Il rischio di Donald Trump era opposto. L’uomo è simpatico, sembra sempre parlare chiaro e fuori dai denti, ma si teme che sia incompetente, superficiale e persino violento. Il suo massimo rischio era quello di non apparire “presidenziale”: e nella mia mezz’ora infatti è stato vivace, ma mai un insulto, mai un eccesso, mai uno scarto dalla retta via. Prova ne sia che, a giorno fatto, non ho ancora sentito sottolineare una gaffe, o un grave errore di gusto.

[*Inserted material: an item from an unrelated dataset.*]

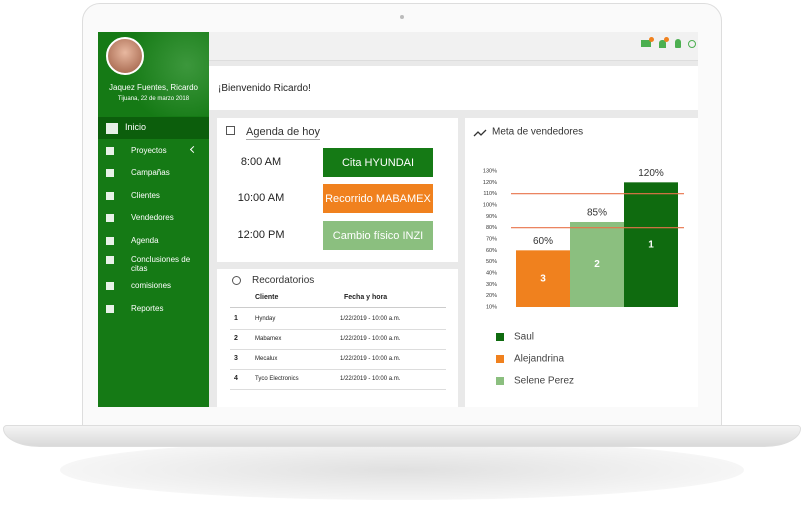 This screenshot has width=804, height=522. Describe the element at coordinates (539, 360) in the screenshot. I see `legend-label: Alejandrina` at that location.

E allora – se tutto ciò sarà confermato – quel candidato avrà ottenuto ciò che voleva ottenere: la non squalifica. Di fronte alla campionessa della “presidenzialità”, si è presentato come “presidenziale” anche lui. Applausi. Significa che ha saputo contenere la sua indignazione, di fronte alle placide e politically correct affermazioni della competitrice, ed insomma ha giocato di rimessa, per pareggiare, non per sbaragliare l’avversaria. Tanto sa che le promesse di un’esponente dell’establishment suonano poco credibili. In quella mezz’ora, se non ricordo male, a una certa affermazione di programma della signora, ha chiesto come mai, trovando quella cosa tanto giusta, lei e i suoi amici democratici non l’avessero fatta nei trent’anni precedenti. Ecco lo svantaggio della Clinton: non rappresenta il cambiamento, come non l’ha rappresentato Obama, che pure se n’era fatto una bandiera.
Il primo dibattito non è stato conclusivo. A mio parere ogni elettore avrà conservato le sue idee. Ma Trump è riuscito a non apparire “da scartare in ogni caso” e, per un candidato che ha avuto tutta l’ufficialità contro, non è un cattivo risultato.